--- SUPPLIED INFORMATION Enclosed Below ---

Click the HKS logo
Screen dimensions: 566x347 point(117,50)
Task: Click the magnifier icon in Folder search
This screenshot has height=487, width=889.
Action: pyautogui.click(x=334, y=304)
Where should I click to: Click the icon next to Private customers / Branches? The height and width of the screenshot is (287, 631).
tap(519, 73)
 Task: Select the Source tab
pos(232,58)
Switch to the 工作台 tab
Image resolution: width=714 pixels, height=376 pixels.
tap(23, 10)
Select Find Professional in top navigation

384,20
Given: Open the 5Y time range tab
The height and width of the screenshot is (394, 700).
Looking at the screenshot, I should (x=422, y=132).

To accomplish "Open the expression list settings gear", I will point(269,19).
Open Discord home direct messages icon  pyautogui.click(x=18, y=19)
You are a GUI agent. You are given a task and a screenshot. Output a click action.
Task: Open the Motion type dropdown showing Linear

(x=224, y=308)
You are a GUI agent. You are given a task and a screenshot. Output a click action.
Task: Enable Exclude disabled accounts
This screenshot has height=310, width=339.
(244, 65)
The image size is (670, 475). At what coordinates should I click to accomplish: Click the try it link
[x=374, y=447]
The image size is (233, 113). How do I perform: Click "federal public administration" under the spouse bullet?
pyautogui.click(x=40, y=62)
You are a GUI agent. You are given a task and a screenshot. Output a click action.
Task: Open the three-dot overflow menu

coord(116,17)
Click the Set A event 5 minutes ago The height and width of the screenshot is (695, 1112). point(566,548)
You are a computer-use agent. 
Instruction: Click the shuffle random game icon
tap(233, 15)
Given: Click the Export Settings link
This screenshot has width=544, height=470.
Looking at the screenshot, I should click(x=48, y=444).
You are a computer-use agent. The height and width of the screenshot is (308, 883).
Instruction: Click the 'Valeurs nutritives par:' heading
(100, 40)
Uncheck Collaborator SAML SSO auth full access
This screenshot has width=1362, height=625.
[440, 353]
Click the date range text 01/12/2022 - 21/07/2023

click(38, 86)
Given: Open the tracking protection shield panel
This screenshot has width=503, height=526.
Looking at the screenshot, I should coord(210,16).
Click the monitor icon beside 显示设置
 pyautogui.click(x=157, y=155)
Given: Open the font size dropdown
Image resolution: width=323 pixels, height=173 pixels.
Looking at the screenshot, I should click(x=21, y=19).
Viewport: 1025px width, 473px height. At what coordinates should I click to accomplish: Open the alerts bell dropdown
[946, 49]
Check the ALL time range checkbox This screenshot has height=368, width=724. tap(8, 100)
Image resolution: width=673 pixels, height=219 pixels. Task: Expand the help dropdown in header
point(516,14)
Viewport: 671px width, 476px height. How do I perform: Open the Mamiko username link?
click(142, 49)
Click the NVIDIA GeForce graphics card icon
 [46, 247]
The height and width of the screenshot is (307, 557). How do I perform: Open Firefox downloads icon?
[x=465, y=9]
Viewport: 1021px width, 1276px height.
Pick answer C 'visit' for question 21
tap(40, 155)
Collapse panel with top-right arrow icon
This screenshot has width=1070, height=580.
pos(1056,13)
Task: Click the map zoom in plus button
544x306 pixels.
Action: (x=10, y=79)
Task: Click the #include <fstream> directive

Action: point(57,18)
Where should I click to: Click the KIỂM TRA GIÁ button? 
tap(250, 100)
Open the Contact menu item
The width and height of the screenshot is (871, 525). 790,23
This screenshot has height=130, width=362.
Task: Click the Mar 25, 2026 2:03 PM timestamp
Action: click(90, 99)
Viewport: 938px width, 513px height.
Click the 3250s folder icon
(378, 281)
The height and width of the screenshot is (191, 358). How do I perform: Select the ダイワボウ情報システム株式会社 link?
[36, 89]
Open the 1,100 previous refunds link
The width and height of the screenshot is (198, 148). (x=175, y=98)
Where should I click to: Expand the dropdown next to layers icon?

--- End of Enclosed SUPPLIED INFORMATION ---

§ **GOAL OF THE EXERCISE**:
Where does "computer" appear in the records above? Copy every line that has it.

§ **ANSWER TO THIS PROBLEM**:
You are a computer-use agent. 
You are a computer-use agent. The height and width of the screenshot is (308, 883).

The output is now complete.